*** DATASET Section Begins ***

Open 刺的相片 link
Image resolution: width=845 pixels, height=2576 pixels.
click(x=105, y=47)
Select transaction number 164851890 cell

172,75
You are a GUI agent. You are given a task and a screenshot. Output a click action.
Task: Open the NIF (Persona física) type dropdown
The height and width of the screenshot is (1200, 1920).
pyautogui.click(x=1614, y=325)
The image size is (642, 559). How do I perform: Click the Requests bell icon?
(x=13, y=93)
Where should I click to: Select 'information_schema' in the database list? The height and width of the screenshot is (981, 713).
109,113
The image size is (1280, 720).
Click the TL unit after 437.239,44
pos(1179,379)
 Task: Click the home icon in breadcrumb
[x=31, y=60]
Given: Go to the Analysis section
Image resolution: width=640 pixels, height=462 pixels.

*** DATASET Section Ends ***

Copy out the records in full, matching every line character for character.

Open 刺的相片 link
Image resolution: width=845 pixels, height=2576 pixels.
click(x=105, y=47)
Select transaction number 164851890 cell

172,75
You are a GUI agent. You are given a task and a screenshot. Output a click action.
Task: Open the NIF (Persona física) type dropdown
The height and width of the screenshot is (1200, 1920).
pyautogui.click(x=1614, y=325)
The image size is (642, 559). How do I perform: Click the Requests bell icon?
(x=13, y=93)
Where should I click to: Select 'information_schema' in the database list? The height and width of the screenshot is (981, 713).
109,113
The image size is (1280, 720).
Click the TL unit after 437.239,44
pos(1179,379)
 Task: Click the home icon in breadcrumb
[x=31, y=60]
Given: Go to the Analysis section
Image resolution: width=640 pixels, height=462 pixels.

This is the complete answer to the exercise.